Présentation des tableaux de bord Kibana :

Utilisation de T-POT pour la sécurité de l'IoT
Depuis la page d'accueil de T-Pot, cliquez simplement sur Kibana pour accéder à une multitude de tableaux de bord et de visualisations spécialement conçus pour les honeypots pris en charge par T-Pot. Dans le contexte de la sécurité de l'IoT, nous nous concentrerons principalement sur trois honeypots clés :
- Cowrie : Cowrie prend en charge SSH et Telnet. L'administration à distance des objets IoT se fait principalement via ces protocoles et la plupart du temps avec des identifiants médiocres/par défaut. Les malwares tels que Mirai ciblent ces protocoles spécifiques, il est donc particulièrement intéressant de les surveiller.
2. Dionaea : Ce honeypot prend en charge des protocoles comme HTTP et MQTT, tous deux largement utilisés dans l'IoT > mal implémentés la plupart du temps (pas/mauvaises informations d'identification et pas de SSL/TLS).
3. Conpot : Spécialisé dans l'IoT industriel, Conpot surveille les attaques du protocole Modbus.

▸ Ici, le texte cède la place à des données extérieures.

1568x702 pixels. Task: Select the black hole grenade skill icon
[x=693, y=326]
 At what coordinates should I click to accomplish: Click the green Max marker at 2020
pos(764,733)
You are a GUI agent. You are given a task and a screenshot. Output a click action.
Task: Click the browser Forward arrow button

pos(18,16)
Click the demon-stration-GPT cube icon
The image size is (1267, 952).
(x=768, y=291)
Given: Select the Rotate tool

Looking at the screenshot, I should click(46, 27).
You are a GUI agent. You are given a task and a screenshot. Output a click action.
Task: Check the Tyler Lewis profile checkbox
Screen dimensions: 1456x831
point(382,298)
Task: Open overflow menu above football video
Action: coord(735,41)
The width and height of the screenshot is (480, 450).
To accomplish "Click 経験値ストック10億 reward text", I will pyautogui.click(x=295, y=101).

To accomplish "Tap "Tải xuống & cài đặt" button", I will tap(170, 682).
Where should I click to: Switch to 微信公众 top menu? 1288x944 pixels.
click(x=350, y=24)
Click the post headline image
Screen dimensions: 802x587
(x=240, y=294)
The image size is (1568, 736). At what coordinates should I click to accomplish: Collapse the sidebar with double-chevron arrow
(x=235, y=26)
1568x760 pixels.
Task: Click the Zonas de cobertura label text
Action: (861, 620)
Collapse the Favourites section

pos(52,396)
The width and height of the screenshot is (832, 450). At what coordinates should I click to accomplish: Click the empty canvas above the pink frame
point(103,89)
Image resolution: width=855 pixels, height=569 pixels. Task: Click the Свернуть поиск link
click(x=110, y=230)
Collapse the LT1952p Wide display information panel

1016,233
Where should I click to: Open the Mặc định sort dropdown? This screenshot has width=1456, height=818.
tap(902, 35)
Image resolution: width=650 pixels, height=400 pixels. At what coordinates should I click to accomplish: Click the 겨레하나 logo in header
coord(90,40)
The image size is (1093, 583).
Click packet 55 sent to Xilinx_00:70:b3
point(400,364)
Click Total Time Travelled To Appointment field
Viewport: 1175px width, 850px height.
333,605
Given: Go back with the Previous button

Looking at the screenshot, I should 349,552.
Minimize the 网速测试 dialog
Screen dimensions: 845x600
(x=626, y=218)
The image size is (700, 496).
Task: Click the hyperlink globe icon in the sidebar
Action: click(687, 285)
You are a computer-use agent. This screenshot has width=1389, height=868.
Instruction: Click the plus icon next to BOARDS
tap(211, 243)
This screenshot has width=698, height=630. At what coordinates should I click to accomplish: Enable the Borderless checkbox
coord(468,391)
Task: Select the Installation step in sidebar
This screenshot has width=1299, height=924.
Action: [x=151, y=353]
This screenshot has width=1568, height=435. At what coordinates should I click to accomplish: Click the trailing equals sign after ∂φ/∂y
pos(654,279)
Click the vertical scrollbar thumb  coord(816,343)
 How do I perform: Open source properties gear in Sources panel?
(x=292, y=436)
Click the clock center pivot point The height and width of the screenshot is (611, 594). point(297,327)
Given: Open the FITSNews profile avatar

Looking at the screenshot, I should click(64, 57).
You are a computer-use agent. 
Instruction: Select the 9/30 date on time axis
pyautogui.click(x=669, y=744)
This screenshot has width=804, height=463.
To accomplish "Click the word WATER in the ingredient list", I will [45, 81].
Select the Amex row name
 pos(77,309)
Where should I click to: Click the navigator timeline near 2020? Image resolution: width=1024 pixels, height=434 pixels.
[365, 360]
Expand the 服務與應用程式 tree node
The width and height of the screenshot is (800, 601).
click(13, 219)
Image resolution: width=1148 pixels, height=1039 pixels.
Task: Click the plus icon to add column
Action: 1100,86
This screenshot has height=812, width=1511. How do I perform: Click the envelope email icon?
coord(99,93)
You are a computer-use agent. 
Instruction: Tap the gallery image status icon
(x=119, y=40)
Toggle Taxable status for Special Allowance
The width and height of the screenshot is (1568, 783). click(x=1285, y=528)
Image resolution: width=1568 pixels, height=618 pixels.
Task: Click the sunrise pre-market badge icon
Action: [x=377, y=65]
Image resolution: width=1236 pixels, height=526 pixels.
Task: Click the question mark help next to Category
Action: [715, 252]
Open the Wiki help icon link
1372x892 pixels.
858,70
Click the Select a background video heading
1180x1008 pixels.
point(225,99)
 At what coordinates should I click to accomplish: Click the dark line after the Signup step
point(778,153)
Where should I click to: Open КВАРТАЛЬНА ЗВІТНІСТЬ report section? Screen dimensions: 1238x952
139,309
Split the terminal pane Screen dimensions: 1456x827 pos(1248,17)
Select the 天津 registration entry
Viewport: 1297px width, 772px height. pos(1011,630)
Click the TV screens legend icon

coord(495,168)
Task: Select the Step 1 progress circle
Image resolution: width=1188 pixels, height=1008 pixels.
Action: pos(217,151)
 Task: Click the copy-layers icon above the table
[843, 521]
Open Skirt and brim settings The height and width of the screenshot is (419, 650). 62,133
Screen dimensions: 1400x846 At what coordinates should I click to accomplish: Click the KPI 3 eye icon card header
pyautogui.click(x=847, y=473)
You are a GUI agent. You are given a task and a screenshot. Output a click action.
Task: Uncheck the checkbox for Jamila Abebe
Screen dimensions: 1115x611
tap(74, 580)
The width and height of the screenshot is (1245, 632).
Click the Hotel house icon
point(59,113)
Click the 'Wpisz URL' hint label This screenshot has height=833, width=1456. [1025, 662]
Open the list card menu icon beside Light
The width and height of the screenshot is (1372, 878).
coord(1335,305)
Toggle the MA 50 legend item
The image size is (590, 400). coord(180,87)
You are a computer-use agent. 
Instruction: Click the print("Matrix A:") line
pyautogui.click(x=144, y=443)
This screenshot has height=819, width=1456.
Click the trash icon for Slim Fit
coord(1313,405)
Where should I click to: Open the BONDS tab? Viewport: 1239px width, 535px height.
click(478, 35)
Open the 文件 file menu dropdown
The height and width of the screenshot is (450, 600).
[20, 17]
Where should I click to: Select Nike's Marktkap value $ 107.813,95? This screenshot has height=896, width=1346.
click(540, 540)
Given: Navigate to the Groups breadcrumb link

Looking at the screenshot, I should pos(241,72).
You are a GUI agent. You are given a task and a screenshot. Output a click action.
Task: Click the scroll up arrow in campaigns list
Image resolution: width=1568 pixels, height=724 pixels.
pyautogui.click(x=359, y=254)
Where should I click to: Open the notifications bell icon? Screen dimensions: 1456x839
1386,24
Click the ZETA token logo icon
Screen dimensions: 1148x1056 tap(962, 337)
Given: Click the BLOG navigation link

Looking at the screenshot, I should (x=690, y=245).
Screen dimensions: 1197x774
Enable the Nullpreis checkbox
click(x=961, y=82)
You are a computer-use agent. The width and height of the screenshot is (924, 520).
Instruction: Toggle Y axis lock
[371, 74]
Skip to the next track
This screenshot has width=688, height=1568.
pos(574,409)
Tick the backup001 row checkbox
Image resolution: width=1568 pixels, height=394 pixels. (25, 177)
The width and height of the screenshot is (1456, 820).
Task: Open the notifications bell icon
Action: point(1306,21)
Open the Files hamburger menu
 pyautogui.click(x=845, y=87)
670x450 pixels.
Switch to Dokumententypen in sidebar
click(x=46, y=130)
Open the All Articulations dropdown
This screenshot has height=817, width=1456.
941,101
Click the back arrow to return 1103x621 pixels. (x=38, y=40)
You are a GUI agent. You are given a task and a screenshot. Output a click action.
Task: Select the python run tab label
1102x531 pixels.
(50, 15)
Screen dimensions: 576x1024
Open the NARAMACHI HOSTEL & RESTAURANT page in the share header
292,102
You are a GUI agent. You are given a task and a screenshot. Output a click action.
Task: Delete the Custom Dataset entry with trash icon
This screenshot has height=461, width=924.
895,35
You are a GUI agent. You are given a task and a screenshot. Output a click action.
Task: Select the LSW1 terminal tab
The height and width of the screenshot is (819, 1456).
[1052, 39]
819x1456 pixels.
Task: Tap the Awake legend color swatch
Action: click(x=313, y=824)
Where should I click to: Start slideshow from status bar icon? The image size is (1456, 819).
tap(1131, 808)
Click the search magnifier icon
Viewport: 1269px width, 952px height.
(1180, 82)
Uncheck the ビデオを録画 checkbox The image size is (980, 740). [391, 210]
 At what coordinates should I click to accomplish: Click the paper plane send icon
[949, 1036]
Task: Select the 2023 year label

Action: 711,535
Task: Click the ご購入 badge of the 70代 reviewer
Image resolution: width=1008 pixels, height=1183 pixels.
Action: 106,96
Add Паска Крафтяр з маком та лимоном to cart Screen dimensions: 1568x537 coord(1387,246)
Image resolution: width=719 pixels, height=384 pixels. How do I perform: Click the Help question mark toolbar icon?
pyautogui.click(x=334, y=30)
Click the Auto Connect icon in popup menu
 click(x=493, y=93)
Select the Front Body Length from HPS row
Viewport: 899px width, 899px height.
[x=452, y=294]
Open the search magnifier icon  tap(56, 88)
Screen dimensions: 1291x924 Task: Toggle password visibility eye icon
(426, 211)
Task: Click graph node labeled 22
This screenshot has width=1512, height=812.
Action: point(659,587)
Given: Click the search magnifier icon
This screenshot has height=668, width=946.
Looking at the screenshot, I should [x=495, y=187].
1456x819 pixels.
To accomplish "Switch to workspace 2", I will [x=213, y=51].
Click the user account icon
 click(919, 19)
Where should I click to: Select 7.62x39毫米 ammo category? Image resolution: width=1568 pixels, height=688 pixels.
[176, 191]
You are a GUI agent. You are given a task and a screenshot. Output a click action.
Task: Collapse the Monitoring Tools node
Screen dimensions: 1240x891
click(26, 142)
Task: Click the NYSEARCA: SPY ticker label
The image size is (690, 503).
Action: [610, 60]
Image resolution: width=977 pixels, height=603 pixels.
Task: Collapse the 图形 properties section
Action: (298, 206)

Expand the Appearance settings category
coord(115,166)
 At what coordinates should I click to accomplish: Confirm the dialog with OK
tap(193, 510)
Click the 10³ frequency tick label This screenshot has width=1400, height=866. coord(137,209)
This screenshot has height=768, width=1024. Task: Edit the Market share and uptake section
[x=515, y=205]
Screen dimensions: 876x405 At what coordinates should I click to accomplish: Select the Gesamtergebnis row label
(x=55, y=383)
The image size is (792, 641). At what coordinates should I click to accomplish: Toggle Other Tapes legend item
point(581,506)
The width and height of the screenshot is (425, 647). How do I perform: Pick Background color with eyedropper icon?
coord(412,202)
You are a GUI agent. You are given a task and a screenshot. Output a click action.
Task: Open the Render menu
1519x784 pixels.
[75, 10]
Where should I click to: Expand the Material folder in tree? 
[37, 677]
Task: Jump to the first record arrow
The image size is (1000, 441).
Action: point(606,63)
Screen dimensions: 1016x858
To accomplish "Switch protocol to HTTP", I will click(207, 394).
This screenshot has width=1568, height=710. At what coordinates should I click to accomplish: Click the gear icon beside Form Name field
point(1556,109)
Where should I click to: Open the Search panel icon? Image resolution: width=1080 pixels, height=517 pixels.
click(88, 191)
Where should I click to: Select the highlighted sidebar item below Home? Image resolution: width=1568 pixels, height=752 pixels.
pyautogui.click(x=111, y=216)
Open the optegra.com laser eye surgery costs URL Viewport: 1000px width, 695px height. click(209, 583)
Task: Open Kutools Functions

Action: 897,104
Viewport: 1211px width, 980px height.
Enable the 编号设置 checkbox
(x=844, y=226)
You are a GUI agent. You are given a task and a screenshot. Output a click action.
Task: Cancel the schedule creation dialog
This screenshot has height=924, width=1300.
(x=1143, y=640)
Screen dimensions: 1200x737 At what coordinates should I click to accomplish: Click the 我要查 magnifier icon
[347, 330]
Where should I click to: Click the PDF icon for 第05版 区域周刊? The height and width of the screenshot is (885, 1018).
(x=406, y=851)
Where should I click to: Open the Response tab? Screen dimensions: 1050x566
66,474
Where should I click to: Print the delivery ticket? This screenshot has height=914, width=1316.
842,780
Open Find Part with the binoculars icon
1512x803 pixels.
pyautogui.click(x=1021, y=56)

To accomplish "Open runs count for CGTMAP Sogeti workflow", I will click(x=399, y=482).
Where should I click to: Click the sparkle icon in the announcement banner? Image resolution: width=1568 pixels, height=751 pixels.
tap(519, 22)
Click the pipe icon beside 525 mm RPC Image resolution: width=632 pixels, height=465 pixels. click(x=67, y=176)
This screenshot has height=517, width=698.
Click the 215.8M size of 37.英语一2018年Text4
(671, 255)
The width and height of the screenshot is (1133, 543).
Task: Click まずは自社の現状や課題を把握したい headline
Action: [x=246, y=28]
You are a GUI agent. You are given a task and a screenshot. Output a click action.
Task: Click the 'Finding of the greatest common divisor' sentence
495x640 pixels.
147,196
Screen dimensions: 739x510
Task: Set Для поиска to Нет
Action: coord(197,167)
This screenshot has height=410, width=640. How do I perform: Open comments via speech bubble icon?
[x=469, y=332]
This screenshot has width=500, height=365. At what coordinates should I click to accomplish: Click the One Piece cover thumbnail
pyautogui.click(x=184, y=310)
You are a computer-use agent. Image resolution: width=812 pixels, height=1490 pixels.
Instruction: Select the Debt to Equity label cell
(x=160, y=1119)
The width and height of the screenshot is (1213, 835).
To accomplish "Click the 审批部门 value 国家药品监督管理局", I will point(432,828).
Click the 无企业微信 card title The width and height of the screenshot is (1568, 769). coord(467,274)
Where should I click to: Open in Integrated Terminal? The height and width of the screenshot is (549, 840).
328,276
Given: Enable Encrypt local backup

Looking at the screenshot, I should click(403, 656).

Les tableaux de bord Kibana fournissent des informations détaillées sur les journaux, ce qui permet de rechercher des entrées à l'aide de filtres basés sur la date, le protocole et le pays. En outre, les tableaux de bord offrent des statistiques sur divers aspects des attaques, notamment les charges utiles, les identifiants tentés et les binaires téléchargés. Ainsi que des graphiques visuels et des statistiques pertinentes.
Grâce à ce honeypot, nous avons mis au point un outil puissant capable de recueillir une multitude d'informations sur les menaces réelles et les derniers échantillons de malwares ciblant les appareils IoT. En surveillant et en analysant les données collectées à partir du honeypot, nous sommes en mesure de rester informés des menaces émergentes et de l'évolution des techniques d'attaque.
Dans les prochains articles, nous approfondirons les résultats de notre enquête. Nous fournirons des analyses détaillées des journaux collectés et des échantillons de logiciels malveillants, à la fois d'un point de vue statique et dynamique, mettant en lumière le processus d'infection et les objectifs des attaquants. De plus, nous explorerons des contre-mesures efficaces pour améliorer la sécurité de vos appareils IoT.